#### WORK ITEM
Return each line of the entries that holds the string "agent".
*** RECORD SET ***
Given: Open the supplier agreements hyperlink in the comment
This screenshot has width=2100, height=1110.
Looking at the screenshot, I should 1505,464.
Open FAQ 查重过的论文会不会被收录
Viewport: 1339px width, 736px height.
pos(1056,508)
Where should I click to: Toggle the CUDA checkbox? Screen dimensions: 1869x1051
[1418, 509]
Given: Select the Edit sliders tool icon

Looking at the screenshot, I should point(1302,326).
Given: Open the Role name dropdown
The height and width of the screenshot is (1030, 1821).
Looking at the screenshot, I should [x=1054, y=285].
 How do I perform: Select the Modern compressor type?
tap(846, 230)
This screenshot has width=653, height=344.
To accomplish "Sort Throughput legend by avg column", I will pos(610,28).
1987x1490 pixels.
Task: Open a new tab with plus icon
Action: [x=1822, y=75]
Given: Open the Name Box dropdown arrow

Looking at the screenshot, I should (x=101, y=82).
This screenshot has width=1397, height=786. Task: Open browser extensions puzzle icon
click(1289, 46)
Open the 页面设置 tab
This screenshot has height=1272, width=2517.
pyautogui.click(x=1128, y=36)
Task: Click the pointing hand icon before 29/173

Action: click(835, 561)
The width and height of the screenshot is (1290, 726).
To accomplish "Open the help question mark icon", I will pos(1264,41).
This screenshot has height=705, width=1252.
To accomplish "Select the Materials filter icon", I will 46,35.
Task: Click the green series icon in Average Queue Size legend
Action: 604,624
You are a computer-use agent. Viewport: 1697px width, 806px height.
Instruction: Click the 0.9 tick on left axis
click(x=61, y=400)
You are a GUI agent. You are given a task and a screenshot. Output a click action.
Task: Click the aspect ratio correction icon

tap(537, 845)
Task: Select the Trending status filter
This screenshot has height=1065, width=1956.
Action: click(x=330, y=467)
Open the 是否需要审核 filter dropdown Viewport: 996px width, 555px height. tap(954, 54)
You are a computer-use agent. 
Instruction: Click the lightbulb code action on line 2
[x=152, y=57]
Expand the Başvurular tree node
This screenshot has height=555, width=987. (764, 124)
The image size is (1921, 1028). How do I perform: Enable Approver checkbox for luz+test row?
*** End of RECORD SET ***
#### SOLUTION
You are a computer-use agent. Viewport: 1697px width, 806px height.
You are a GUI agent. You are given a task and a screenshot. Output a click action.
You are a computer-use agent. 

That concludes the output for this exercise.